Exercise: Your answer should repeat exactly the lines from the one holding "Instruction: Click the" through the end of the data, and it should contain no pictures.

- Opening Delimiter -

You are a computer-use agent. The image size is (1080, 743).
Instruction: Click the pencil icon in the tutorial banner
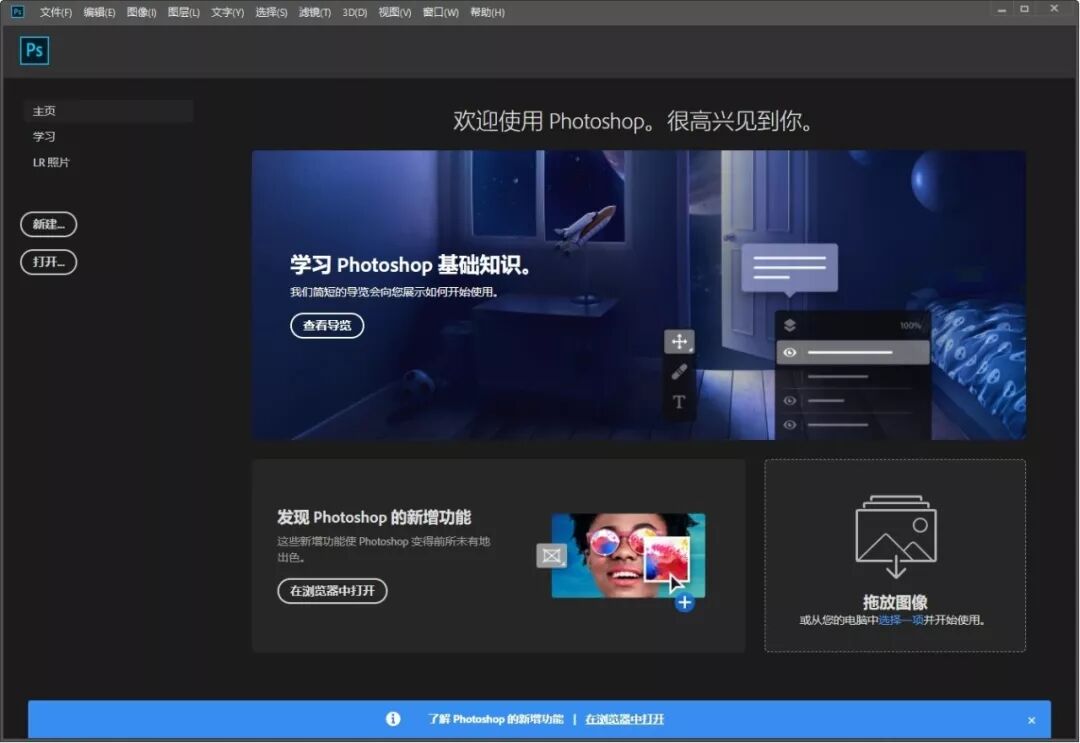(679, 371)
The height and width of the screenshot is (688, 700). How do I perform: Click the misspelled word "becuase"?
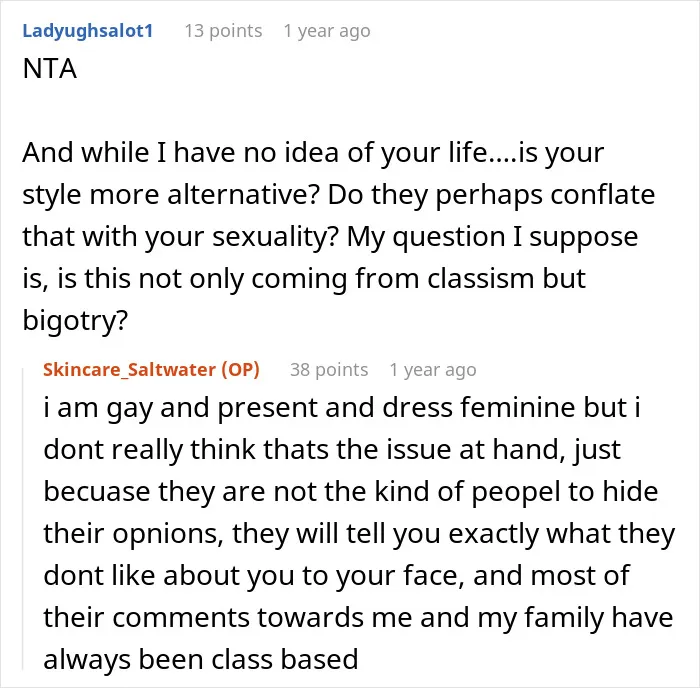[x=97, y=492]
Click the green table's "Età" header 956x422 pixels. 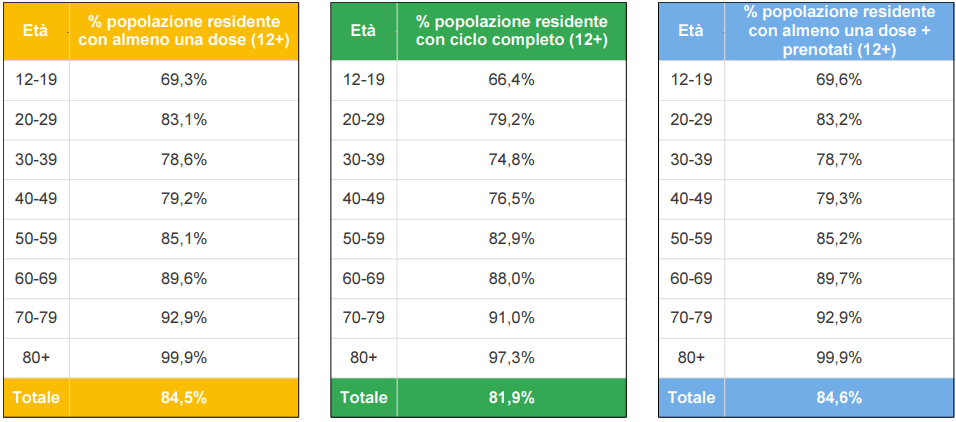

- Closing Delimiter -

Answer box:
Instruction: Click the pencil icon in the tutorial banner
(679, 371)
The height and width of the screenshot is (688, 700). How do I perform: Click the misspelled word "becuase"?
[x=97, y=492]
Click the green table's "Età" header 956x422 pixels. 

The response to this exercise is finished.